### DIRECTIONS:
Print the lines of the data, starting with the first, up to and including the line where "Panorama (49, 1470)" appears.

Records excerpted from a collection

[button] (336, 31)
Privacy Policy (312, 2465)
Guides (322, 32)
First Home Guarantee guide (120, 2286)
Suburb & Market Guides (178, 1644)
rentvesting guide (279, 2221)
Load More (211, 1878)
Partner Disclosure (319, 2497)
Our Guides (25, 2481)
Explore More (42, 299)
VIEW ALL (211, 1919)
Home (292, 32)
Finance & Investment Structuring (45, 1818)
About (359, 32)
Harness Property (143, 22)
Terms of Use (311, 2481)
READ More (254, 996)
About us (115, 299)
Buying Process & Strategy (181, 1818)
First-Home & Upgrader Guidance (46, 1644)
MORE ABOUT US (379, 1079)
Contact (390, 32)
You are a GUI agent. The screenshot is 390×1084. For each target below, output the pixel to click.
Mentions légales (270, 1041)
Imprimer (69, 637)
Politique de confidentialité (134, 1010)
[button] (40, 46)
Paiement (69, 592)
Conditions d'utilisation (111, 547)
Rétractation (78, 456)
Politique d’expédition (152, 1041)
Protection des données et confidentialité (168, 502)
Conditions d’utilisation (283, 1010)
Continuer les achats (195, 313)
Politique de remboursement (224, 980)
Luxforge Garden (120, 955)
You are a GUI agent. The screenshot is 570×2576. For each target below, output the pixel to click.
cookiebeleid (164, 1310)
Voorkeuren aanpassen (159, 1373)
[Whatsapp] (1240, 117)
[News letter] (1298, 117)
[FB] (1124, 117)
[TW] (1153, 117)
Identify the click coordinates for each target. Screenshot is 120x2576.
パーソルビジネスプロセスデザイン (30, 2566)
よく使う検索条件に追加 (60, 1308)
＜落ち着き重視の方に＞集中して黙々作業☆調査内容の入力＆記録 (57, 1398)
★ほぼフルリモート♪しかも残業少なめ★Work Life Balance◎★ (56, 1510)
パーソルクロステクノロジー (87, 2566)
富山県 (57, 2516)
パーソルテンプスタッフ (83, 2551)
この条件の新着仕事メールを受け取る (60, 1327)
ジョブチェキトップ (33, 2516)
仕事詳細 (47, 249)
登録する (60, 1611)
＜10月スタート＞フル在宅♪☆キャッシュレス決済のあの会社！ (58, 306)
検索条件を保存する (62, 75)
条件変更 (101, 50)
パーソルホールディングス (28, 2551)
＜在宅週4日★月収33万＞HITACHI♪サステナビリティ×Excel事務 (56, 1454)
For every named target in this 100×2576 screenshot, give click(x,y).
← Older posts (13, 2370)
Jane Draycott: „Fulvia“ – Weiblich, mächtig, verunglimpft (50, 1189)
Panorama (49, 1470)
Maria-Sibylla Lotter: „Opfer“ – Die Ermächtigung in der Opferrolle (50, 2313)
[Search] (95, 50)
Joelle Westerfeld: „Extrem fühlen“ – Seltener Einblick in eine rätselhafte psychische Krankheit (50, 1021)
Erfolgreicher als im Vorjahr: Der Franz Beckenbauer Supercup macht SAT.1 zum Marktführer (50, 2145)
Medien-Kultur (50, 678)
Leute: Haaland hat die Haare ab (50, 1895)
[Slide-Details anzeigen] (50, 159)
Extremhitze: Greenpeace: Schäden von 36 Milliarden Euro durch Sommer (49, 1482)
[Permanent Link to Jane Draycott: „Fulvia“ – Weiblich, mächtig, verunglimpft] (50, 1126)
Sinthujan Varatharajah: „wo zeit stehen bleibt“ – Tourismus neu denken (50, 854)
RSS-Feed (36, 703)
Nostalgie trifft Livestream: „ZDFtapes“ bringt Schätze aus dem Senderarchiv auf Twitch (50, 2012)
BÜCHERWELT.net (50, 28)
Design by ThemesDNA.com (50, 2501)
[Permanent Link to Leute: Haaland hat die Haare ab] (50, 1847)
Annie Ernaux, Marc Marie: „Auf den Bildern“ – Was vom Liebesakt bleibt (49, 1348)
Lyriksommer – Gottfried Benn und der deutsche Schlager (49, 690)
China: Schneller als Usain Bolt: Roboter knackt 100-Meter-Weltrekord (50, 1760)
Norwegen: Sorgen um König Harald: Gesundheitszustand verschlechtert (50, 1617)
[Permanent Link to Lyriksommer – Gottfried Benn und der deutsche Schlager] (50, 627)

### ANSWER BOX:
[button] (336, 31)
Privacy Policy (312, 2465)
Guides (322, 32)
First Home Guarantee guide (120, 2286)
Suburb & Market Guides (178, 1644)
rentvesting guide (279, 2221)
Load More (211, 1878)
Partner Disclosure (319, 2497)
Our Guides (25, 2481)
Explore More (42, 299)
VIEW ALL (211, 1919)
Home (292, 32)
Finance & Investment Structuring (45, 1818)
About (359, 32)
Harness Property (143, 22)
Terms of Use (311, 2481)
READ More (254, 996)
About us (115, 299)
Buying Process & Strategy (181, 1818)
First-Home & Upgrader Guidance (46, 1644)
MORE ABOUT US (379, 1079)
Contact (390, 32)
You are a GUI agent. The screenshot is 390×1084. For each target below, output the pixel to click.
Mentions légales (270, 1041)
Imprimer (69, 637)
Politique de confidentialité (134, 1010)
[button] (40, 46)
Paiement (69, 592)
Conditions d'utilisation (111, 547)
Rétractation (78, 456)
Politique d’expédition (152, 1041)
Protection des données et confidentialité (168, 502)
Conditions d’utilisation (283, 1010)
Continuer les achats (195, 313)
Politique de remboursement (224, 980)
Luxforge Garden (120, 955)
You are a GUI agent. The screenshot is 570×2576. For each target below, output the pixel to click.
cookiebeleid (164, 1310)
Voorkeuren aanpassen (159, 1373)
[Whatsapp] (1240, 117)
[News letter] (1298, 117)
[FB] (1124, 117)
[TW] (1153, 117)
Identify the click coordinates for each target. Screenshot is 120x2576.
パーソルビジネスプロセスデザイン (30, 2566)
よく使う検索条件に追加 (60, 1308)
＜落ち着き重視の方に＞集中して黙々作業☆調査内容の入力＆記録 (57, 1398)
★ほぼフルリモート♪しかも残業少なめ★Work Life Balance◎★ (56, 1510)
パーソルクロステクノロジー (87, 2566)
富山県 (57, 2516)
パーソルテンプスタッフ (83, 2551)
この条件の新着仕事メールを受け取る (60, 1327)
ジョブチェキトップ (33, 2516)
仕事詳細 (47, 249)
登録する (60, 1611)
＜10月スタート＞フル在宅♪☆キャッシュレス決済のあの会社！ (58, 306)
検索条件を保存する (62, 75)
条件変更 (101, 50)
パーソルホールディングス (28, 2551)
＜在宅週4日★月収33万＞HITACHI♪サステナビリティ×Excel事務 (56, 1454)
For every named target in this 100×2576 screenshot, give click(x,y).
← Older posts (13, 2370)
Jane Draycott: „Fulvia“ – Weiblich, mächtig, verunglimpft (50, 1189)
Panorama (49, 1470)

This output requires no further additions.